Даурия - Седых Константин Федорович (серии книг читать бесплатно TXT) 📗
Синеусов полуодетый выскочил из вагона, сел на подведенного ординарцем коня и понесся вдоль железнодорожного полотна на запад. Полосатые подтяжки хлестали его по спине.
На ближайшем разъезде вызвал он два бронепоезда с фронта. Минут через сорок первый бронепоезд подошел к пылающей станции и огнем своих орудий отогнал пароходы. Но чехословакам удалось высадить крупный десант восточнее Мысовой, у разъезда Боярского и станции Посольская. Эшелоны, успевшие выбраться с Мысовой, они изрешетили перекрестным пулеметным огнем.

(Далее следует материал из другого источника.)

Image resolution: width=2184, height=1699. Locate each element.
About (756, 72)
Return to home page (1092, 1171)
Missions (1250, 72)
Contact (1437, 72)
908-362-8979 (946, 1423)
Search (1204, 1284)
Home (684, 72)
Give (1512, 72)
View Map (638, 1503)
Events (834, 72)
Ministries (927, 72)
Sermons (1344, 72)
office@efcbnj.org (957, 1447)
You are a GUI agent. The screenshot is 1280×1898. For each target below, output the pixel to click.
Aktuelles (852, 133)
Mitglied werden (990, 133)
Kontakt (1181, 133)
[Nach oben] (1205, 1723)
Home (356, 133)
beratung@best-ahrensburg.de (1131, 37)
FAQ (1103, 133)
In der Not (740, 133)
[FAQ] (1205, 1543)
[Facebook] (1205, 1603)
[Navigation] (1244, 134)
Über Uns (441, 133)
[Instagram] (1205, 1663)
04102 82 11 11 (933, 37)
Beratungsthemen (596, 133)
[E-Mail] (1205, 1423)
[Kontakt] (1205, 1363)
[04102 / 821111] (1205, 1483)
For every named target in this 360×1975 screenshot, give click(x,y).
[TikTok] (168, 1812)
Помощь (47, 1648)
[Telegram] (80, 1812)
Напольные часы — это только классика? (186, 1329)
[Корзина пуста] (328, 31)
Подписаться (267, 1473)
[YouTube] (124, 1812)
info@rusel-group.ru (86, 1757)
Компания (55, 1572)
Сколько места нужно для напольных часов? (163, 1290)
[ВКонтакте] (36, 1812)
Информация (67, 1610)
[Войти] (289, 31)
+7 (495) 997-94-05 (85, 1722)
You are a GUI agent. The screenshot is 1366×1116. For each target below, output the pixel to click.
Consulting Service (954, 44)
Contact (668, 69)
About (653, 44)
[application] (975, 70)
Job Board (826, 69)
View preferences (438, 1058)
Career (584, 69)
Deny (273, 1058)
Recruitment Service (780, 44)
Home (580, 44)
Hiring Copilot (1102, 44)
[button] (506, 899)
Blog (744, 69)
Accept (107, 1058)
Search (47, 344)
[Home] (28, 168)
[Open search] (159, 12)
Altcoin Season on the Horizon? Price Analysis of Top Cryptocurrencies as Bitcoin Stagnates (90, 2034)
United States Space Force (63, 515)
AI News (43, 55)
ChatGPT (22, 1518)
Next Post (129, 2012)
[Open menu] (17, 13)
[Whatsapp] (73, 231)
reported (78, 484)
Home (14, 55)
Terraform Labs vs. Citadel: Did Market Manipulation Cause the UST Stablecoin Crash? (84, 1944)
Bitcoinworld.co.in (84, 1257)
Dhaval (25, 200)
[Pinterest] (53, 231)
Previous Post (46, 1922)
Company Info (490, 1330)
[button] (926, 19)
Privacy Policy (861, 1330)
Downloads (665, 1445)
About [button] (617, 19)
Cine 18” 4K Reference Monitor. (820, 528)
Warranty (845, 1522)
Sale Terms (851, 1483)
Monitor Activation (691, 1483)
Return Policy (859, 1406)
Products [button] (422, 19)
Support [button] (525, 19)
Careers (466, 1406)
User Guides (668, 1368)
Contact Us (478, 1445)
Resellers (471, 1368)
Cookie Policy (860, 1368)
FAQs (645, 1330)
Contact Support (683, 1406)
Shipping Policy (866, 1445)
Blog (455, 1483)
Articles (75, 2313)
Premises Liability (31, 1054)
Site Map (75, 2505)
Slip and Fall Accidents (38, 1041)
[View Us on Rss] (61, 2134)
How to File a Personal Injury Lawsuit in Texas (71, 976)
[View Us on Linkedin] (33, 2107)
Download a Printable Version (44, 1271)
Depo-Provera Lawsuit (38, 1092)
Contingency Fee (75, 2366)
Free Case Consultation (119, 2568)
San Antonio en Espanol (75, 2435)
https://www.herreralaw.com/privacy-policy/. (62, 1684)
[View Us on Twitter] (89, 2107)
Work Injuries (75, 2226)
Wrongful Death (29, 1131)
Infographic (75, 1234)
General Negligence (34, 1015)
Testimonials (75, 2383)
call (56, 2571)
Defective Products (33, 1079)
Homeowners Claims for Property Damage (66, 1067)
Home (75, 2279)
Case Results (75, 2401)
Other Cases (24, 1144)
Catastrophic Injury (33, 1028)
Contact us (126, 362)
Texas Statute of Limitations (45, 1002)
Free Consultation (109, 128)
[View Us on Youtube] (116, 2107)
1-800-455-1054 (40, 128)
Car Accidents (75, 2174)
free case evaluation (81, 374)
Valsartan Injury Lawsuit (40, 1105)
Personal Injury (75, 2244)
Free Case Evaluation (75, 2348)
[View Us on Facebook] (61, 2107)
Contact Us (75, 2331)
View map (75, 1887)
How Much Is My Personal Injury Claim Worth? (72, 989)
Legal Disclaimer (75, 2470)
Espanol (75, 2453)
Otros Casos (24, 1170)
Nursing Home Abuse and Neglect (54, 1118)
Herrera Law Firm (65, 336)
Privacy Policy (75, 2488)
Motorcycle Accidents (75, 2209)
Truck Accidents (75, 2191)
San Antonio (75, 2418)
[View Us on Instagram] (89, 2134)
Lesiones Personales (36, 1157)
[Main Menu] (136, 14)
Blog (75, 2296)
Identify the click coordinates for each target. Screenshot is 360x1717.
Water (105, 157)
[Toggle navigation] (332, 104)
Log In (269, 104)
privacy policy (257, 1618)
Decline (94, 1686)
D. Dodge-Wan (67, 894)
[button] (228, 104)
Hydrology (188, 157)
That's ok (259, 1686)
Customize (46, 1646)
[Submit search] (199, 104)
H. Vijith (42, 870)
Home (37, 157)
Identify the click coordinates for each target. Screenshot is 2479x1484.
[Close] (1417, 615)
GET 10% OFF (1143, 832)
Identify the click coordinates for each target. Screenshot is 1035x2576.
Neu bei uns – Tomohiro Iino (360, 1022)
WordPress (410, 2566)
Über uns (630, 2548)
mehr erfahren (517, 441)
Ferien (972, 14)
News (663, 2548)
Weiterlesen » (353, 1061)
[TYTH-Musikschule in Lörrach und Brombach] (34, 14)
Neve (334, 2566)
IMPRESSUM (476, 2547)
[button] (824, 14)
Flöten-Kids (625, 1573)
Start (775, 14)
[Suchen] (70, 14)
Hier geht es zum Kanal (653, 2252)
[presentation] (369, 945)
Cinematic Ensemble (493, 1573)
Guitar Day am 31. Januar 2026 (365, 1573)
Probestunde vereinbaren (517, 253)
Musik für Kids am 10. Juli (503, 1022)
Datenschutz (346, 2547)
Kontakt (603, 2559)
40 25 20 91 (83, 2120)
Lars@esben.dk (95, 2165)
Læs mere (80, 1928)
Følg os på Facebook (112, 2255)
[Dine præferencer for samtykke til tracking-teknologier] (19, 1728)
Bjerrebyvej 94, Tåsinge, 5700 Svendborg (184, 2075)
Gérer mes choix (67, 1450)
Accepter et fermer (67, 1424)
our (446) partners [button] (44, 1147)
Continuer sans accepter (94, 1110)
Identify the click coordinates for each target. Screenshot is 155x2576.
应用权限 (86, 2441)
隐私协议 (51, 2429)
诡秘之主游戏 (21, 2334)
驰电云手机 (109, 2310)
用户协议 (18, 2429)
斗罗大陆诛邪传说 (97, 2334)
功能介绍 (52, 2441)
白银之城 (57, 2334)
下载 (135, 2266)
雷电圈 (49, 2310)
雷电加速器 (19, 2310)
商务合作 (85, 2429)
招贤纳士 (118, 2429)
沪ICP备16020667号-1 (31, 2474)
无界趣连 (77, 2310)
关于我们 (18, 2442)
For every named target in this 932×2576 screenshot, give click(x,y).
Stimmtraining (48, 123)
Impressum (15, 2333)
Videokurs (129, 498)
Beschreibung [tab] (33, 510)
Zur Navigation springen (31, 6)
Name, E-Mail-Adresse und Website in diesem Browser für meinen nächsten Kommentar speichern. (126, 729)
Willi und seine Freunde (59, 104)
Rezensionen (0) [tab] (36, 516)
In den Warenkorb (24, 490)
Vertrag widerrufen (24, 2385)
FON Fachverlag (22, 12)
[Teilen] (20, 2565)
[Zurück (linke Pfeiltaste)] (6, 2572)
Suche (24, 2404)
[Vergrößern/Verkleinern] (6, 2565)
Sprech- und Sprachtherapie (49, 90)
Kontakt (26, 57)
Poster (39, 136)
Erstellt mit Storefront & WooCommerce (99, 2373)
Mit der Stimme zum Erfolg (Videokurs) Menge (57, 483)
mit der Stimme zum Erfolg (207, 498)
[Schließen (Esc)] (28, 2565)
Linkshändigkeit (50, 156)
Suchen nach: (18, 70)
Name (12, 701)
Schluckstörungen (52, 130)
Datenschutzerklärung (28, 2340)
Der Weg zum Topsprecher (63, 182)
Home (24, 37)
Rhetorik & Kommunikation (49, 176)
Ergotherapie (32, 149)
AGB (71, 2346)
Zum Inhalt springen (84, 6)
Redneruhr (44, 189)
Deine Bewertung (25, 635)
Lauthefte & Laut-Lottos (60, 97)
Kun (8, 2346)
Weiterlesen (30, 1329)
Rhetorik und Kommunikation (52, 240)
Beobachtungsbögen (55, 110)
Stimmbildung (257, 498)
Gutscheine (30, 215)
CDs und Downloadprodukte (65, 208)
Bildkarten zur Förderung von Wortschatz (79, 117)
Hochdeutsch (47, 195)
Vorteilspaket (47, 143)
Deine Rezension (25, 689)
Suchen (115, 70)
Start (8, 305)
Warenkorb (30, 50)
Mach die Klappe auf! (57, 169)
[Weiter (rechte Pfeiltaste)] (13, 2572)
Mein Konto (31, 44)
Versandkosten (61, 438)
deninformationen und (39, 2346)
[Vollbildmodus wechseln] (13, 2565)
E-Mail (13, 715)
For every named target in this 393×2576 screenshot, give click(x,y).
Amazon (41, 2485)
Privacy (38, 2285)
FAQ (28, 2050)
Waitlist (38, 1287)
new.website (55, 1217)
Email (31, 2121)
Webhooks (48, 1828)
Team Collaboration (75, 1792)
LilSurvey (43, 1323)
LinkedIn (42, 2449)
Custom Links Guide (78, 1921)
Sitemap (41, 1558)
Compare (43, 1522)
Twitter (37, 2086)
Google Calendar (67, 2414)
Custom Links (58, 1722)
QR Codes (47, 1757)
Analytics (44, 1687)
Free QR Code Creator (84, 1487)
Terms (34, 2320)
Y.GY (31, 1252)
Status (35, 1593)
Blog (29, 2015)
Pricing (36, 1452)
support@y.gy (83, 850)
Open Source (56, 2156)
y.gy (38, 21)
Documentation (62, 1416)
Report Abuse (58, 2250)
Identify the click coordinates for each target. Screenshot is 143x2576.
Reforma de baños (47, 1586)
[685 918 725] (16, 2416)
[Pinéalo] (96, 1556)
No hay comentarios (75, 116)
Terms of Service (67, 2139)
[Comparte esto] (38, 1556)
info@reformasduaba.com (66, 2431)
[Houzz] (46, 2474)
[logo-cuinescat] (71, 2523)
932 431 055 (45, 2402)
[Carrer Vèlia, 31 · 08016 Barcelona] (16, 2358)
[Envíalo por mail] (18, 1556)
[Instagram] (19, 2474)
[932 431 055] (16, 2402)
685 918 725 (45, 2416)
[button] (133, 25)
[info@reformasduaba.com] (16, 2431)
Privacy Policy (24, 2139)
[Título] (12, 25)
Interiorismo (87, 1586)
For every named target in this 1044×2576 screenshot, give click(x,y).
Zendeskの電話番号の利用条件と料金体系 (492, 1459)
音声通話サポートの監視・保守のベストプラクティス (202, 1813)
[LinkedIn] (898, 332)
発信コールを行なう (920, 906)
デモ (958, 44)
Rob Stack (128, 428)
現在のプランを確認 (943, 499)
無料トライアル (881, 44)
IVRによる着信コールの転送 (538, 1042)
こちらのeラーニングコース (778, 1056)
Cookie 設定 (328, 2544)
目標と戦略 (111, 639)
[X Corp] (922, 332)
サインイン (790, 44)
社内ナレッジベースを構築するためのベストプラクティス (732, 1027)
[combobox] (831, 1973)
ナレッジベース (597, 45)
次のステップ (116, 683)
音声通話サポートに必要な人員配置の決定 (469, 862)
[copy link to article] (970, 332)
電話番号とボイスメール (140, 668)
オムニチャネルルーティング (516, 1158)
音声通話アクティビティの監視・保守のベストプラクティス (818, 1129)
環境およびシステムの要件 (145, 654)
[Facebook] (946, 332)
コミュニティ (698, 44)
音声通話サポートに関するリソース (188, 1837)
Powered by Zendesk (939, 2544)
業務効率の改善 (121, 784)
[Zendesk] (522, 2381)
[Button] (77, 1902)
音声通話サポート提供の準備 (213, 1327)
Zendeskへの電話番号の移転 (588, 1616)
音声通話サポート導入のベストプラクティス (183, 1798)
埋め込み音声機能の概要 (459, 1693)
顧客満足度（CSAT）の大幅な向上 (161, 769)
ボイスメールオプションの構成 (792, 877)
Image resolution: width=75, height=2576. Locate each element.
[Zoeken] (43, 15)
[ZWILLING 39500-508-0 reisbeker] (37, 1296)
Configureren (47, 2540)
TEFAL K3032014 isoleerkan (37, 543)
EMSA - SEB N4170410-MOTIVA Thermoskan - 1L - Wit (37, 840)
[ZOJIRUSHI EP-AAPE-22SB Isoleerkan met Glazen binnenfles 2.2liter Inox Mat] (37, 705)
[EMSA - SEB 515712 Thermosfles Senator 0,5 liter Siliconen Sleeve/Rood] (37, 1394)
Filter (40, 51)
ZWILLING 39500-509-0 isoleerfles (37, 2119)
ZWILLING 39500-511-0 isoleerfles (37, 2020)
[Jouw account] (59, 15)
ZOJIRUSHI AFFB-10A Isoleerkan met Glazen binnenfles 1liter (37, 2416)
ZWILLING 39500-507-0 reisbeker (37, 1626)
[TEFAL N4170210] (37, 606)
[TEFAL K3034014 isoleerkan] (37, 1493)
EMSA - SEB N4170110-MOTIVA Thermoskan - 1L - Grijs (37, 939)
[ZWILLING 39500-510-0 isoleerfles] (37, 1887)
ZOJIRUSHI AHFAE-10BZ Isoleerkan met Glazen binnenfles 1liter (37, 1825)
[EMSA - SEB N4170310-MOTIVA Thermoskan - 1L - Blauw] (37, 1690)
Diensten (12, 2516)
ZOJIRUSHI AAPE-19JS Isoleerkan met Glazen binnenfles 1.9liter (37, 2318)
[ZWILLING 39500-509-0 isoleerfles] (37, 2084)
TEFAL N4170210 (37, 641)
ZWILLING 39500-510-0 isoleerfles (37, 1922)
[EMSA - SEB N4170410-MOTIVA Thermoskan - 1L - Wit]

Ночью главные силы красных, бросив свои позиции у Танхоя, погрузились в эшелоны и двинулись на восток. В битком набитых теплушках и вагонах было темно и душно до одури. В них смешались читинские и черемховские шахтеры, анархисты, мадьяры, буряты, китайцы и корейцы. А в штабном вагоне при скудном свете двух огарков шло бурное совещание командиров. Одни считали, что надо пробиваться на Верхнеудинск, другие советовали бросить эшелоны и уходить в тайгу по следам анархистов.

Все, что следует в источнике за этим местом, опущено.